Extracted records:
____________

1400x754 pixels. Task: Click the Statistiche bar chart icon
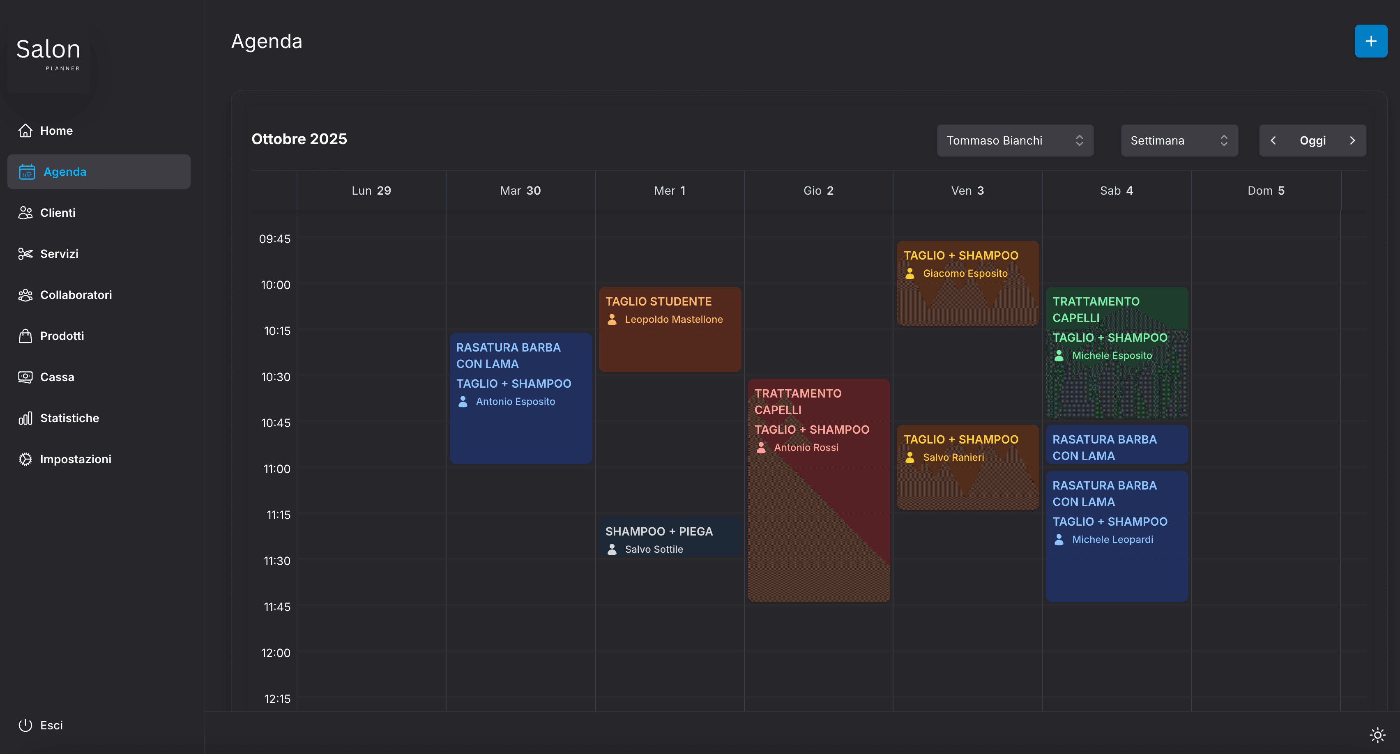(x=25, y=418)
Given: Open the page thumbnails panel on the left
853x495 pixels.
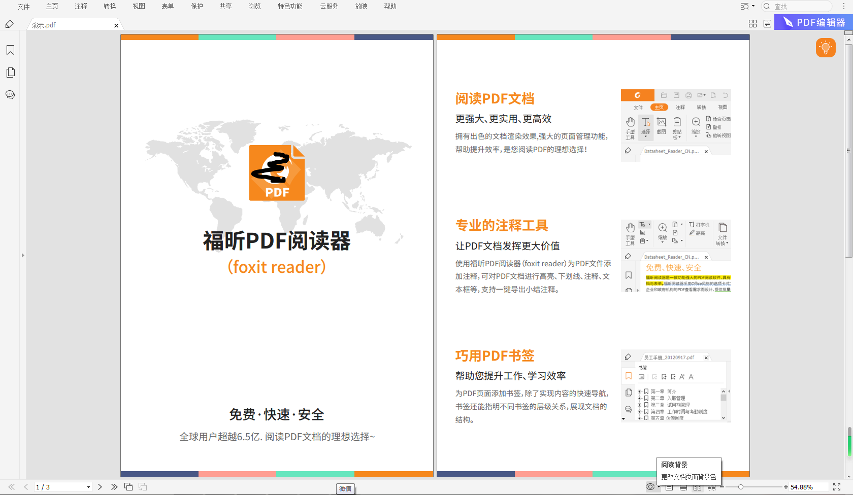Looking at the screenshot, I should [10, 73].
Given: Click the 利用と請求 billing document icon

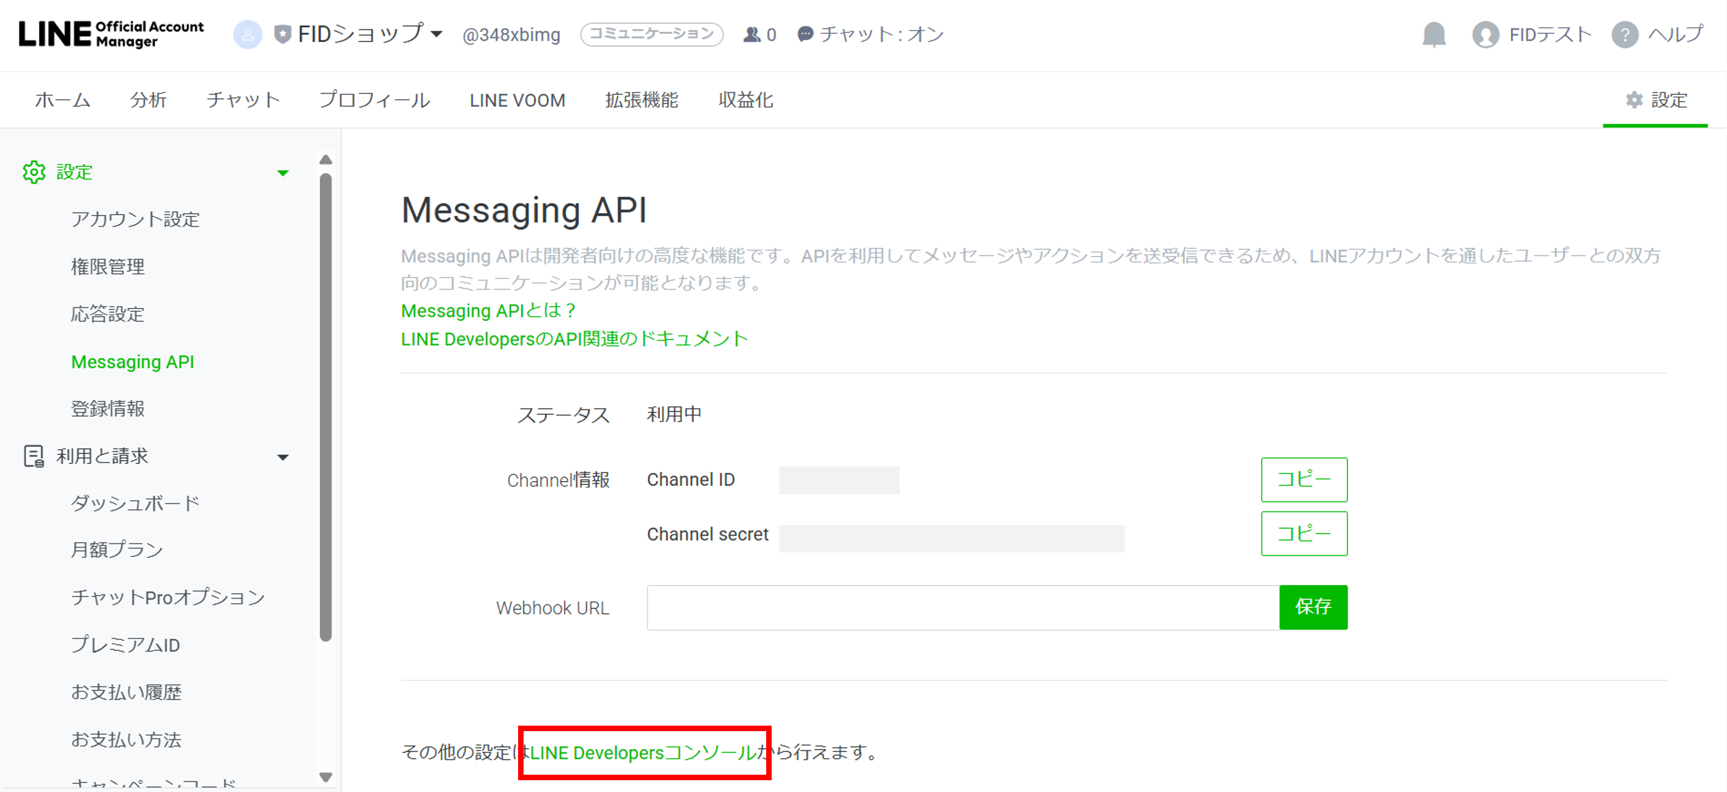Looking at the screenshot, I should point(34,456).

____________

What the task requires: Reproduce each entry precisely. Leave the pictures out.

Answer to this task:
1400x754 pixels. Task: Click the Statistiche bar chart icon
(x=25, y=418)
Given: Open the page thumbnails panel on the left
853x495 pixels.
Looking at the screenshot, I should [10, 73].
Given: Click the 利用と請求 billing document icon

Looking at the screenshot, I should point(34,456).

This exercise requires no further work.